Before choosing your energy source, you must choose the right equipment to get your business started. One of the main components in the brewing process is the mash system, which is commonly made up of the following:

• Mash tank – Steeps barley into hot water and converts grain starches into fermentable sugars
• Lauter tun – Separates the wort (or liquid) from the solids of the mash (much like a sieve)
• Steam generator – Heats the kettle, which is then brought to a controlled temperature before the hops are added
• Malt mill – Crushes the grain in preparation for brewing
• Wort Pump – Re-circulates the mash for a higher efficiency, enhancing the clarity and quality of the brew
• Plate Heat Exchanger/Wort Chiller – Quickly cools the hot wort ready for fermentation

The above is only for the mashing stage, too. Further to this, you’ll need a fermentation system (where yeast is added and sugar turns into alcohol), a cooling system (to prevent bacteria growth and where beer can be stored ready for sale), a filtering system (to get rid of sediment for a higher-quality product) and, of course, not forgetting the sterilisation equipment (to ensure that bacteria doesn’t spoil your next batch of beer).

The proof is in the hops
While equipment is important, so too are the ingredients that you choose. These will dramatically impact the flavour and consistency of your beer. With so many variations available, the possibilities are endless when it comes to creating something truly unique. But not matter how distinctive the taste, you’ll find all craft beer is made up the following key components:

• Water – It may sound obvious, but water makes up around 90 percent of any beer. The pH and mineral content of your chosen water, as well as if it’s hard or soft, can also affect the end result.
• Barley – Barley plays a key role in the alcohol percentage of your beer and can dramatically affect the body, taste and aroma of your finished product.
• Hops – Ever wondered where your favourite beer gets its distinctive flavour? Chances are it’s the hops. There are around 170 variations, meaning there’s plenty of choice when it comes to playing with flavour.
• Yeast – An invisible but key ingredient to any good beer – yeast has been used in beer brewing for centuries. Essentially a fungus, yeast eats the sugars created in the malting process. By allowing it to ferment and feed off the sugars, alcohol is created as a byproduct.
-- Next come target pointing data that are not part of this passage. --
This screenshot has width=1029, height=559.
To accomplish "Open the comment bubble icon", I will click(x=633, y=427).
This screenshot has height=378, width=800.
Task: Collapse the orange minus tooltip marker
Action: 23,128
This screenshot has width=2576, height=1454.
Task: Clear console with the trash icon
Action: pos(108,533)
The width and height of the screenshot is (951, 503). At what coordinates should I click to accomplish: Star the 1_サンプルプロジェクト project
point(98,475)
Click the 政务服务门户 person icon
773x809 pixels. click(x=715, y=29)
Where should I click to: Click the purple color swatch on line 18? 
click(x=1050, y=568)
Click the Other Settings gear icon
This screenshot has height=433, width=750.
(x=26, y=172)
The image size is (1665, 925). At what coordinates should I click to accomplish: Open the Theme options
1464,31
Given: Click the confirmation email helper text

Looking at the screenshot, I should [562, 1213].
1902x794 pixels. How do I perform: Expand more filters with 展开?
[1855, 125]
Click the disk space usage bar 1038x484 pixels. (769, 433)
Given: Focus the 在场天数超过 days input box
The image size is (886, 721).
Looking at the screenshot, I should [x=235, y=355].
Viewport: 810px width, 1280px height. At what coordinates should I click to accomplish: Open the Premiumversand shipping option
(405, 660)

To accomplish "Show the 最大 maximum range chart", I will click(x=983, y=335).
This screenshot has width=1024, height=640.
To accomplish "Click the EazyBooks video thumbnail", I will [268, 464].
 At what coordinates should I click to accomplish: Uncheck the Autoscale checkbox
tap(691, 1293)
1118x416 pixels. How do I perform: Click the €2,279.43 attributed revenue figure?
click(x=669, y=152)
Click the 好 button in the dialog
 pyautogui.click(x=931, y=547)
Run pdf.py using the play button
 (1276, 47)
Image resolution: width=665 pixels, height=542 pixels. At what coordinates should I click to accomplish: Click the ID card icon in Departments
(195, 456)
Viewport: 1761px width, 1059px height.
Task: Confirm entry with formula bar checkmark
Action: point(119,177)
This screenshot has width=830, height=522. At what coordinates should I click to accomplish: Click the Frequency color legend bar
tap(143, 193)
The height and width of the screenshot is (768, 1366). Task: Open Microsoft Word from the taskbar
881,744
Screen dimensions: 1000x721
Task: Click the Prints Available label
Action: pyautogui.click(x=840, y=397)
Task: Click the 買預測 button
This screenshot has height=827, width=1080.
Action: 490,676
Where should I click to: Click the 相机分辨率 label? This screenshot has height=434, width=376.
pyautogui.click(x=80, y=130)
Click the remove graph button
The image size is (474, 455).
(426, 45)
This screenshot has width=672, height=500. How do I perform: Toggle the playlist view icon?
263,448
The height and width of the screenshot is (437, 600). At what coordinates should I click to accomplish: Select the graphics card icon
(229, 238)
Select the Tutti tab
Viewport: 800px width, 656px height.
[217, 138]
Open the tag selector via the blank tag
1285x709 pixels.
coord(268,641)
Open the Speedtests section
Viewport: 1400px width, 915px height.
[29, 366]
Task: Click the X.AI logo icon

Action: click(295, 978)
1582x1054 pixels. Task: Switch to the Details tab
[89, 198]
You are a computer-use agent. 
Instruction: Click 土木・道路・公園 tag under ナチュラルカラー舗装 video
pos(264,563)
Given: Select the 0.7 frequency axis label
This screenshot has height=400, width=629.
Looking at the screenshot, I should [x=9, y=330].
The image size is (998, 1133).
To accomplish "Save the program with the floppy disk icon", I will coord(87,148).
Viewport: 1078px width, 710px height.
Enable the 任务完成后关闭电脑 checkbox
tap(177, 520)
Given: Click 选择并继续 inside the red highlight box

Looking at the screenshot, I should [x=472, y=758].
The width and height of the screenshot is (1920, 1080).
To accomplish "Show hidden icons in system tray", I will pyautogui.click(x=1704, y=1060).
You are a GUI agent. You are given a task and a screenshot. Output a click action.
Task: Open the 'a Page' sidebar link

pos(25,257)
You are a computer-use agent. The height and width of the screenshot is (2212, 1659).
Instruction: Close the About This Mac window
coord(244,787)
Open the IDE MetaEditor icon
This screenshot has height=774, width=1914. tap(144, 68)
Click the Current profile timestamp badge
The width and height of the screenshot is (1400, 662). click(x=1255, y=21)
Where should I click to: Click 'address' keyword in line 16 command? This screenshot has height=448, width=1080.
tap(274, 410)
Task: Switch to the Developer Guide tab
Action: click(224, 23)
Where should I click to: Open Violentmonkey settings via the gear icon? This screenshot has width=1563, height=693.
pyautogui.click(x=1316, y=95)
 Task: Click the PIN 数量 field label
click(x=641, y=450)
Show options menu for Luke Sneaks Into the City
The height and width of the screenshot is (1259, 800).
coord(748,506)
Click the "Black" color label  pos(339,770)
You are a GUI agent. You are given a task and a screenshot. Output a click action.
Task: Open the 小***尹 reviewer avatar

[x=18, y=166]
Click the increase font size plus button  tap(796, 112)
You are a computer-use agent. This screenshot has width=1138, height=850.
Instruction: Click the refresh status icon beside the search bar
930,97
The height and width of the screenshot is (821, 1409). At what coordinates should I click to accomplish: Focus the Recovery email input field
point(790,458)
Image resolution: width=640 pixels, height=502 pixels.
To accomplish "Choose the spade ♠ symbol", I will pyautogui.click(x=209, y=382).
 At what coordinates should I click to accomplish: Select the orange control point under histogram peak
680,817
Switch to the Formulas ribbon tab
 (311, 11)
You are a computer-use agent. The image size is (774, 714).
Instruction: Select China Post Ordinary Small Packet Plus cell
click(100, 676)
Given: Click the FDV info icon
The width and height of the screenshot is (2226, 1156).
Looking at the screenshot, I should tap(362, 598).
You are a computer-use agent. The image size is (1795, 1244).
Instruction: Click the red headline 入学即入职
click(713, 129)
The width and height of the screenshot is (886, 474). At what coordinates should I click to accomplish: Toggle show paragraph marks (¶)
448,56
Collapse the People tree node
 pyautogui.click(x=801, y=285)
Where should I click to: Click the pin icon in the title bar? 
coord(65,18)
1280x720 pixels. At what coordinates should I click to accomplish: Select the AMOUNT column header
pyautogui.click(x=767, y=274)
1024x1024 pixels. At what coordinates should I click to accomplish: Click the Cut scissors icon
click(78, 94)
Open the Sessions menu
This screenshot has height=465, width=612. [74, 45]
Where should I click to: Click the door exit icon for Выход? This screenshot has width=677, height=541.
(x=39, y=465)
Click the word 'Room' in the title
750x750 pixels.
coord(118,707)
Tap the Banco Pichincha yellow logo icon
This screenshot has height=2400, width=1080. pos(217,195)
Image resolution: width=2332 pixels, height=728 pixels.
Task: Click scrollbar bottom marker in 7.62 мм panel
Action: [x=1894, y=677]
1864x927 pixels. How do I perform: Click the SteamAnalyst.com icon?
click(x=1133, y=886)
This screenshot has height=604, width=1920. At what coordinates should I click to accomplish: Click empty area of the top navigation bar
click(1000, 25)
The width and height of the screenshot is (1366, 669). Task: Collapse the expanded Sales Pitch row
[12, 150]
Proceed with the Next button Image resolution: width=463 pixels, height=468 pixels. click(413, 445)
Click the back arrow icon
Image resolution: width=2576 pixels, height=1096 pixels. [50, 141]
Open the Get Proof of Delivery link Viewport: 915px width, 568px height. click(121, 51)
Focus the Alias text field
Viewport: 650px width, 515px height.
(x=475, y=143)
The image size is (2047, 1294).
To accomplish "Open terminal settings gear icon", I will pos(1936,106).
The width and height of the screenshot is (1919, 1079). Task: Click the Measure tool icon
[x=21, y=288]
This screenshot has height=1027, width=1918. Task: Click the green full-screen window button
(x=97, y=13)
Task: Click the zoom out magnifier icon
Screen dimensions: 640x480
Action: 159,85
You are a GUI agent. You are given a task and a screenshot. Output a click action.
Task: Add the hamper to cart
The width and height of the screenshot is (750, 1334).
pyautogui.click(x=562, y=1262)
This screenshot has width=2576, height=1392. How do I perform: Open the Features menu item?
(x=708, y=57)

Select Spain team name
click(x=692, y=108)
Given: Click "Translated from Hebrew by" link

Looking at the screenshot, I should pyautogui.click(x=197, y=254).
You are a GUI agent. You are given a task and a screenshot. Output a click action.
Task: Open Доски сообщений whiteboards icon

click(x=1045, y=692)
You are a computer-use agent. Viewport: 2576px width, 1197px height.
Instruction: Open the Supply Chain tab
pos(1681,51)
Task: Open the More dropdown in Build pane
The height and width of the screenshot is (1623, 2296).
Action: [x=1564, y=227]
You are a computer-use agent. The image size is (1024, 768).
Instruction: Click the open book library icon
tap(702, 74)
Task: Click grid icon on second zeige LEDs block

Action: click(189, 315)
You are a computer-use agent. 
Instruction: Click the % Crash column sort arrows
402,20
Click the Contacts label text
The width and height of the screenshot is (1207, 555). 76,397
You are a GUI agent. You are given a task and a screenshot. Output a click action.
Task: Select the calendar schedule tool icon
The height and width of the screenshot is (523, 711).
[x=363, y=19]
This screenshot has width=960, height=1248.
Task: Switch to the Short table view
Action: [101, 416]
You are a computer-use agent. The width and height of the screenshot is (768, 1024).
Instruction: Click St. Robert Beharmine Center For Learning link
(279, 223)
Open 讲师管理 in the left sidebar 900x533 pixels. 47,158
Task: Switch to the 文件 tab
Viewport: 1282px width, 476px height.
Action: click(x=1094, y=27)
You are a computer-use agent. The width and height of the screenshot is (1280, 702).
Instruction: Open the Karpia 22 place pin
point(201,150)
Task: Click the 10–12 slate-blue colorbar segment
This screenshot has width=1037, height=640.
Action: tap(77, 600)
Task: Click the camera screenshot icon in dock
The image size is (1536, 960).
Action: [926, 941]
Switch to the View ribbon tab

Powering your Microbrewery
It’s not an easy task when you try to launch your own microbrewery. Along with all the complications of the brewing process, the last thing you’ll want to worry about is extortionate energy prices, or an unreliable supply.

If you are currently using oil or solid fuels and are considering LPG, it’s worth taking into account that LPG is cleaner, cheaper and more efficient. With the lowest CO2 emissions of any fossil fuel, it’ll also mean a lower carbon footprint for your microbrewery.